---------- Supplied records ----------

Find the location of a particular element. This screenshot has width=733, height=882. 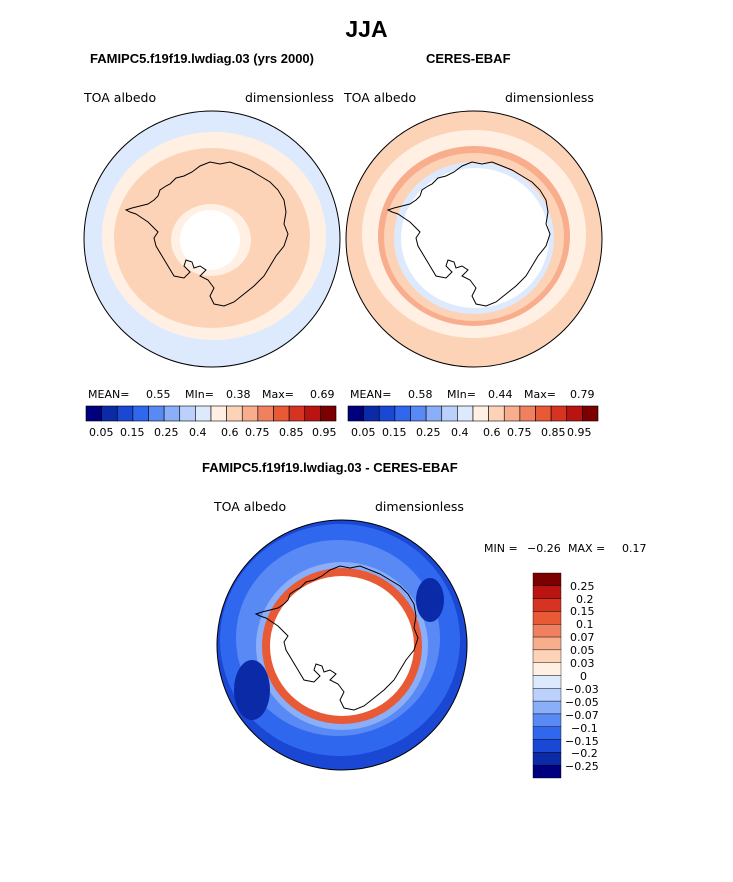

panel3-colorbar is located at coordinates (547, 676).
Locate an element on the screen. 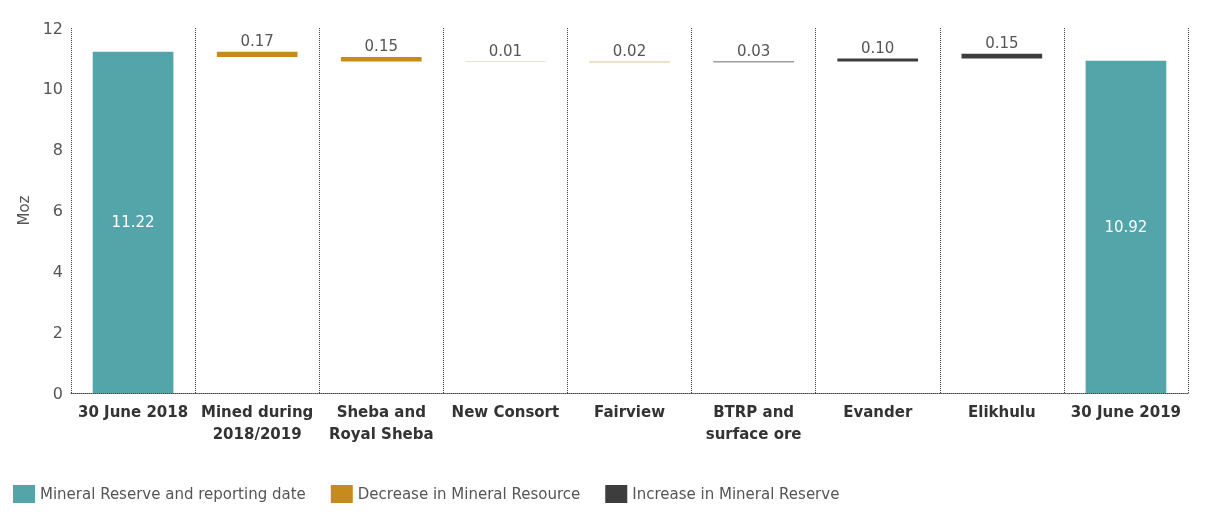  x-tick-label: Mined during 2018/2019 is located at coordinates (258, 423).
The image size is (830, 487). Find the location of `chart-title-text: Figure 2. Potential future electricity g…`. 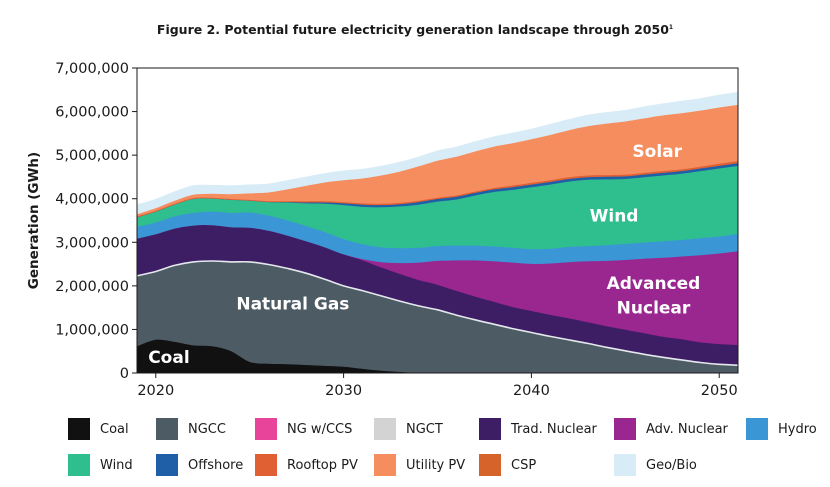

chart-title-text: Figure 2. Potential future electricity g… is located at coordinates (412, 30).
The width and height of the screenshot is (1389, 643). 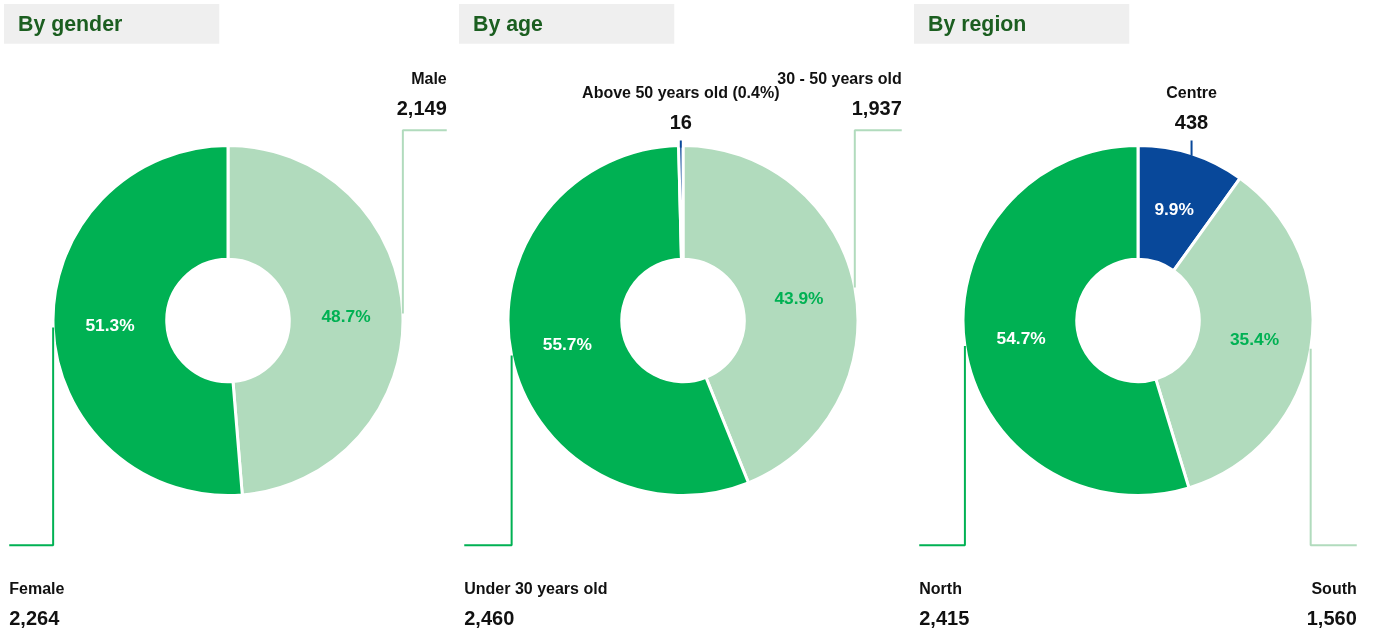 I want to click on data-label: 43.9%, so click(x=799, y=298).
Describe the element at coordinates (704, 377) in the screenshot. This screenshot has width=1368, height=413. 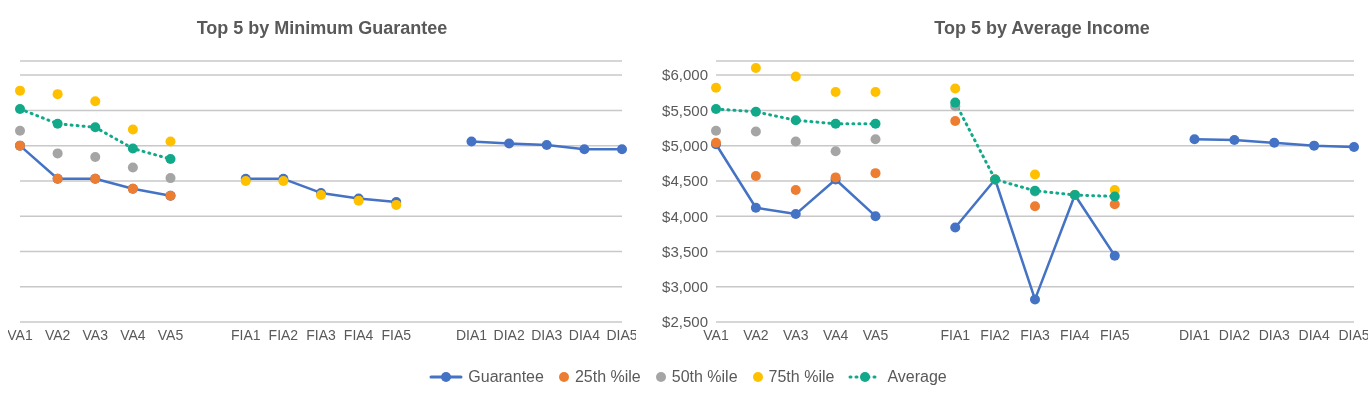
I see `legend-label: 50th %ile` at that location.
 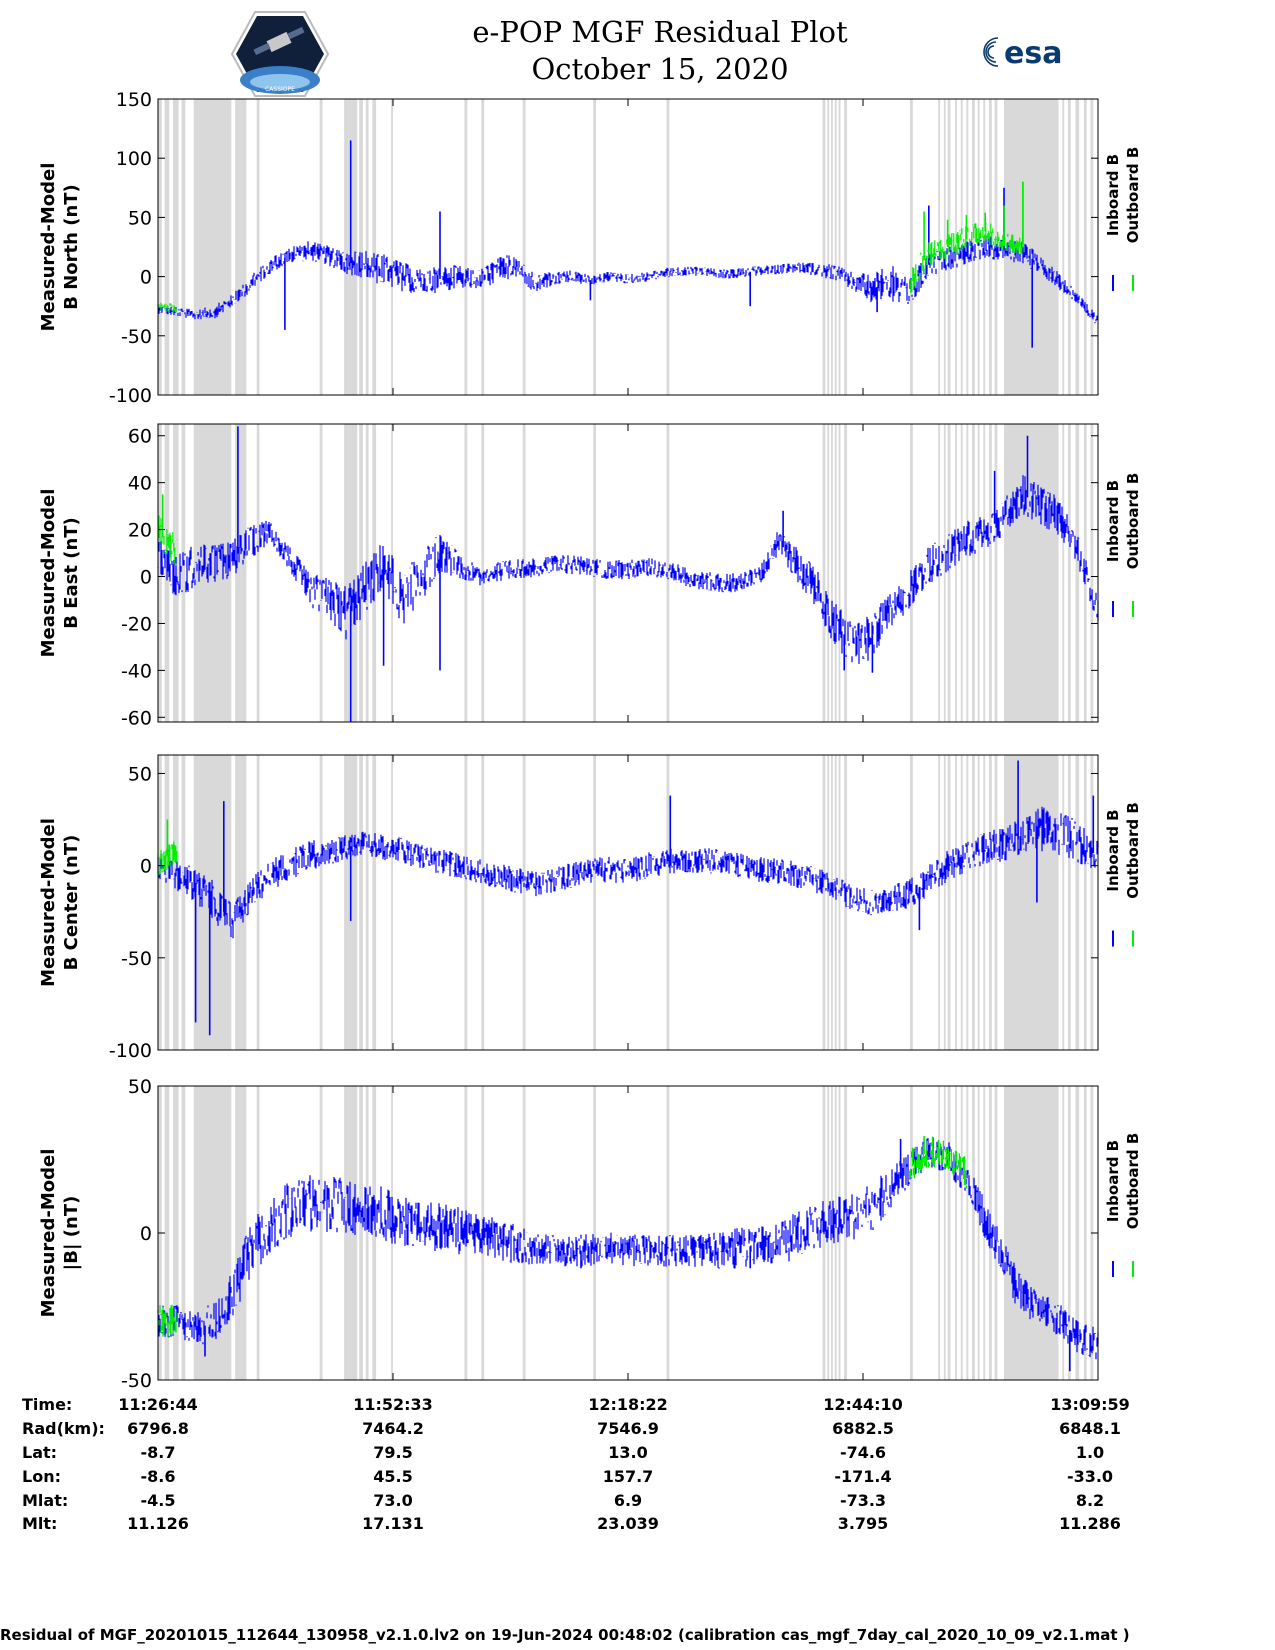 What do you see at coordinates (628, 1404) in the screenshot?
I see `ephemeris-value: 12:18:22` at bounding box center [628, 1404].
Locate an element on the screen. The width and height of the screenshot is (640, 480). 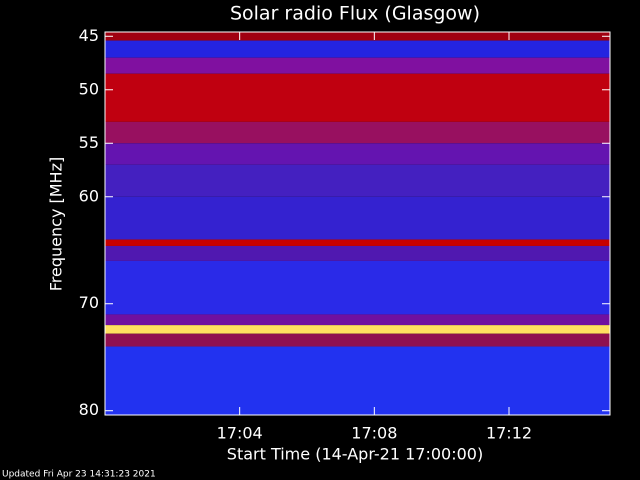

----------

Directions for this task:
Copy the stretch of the data from the line containing "What do you" through the end of the data, word for word, and leave out the pictures.

Your solution:
  What do you see at coordinates (628, 1404) in the screenshot?
I see `ephemeris-value: 12:18:22` at bounding box center [628, 1404].
Locate an element on the screen. The width and height of the screenshot is (640, 480). 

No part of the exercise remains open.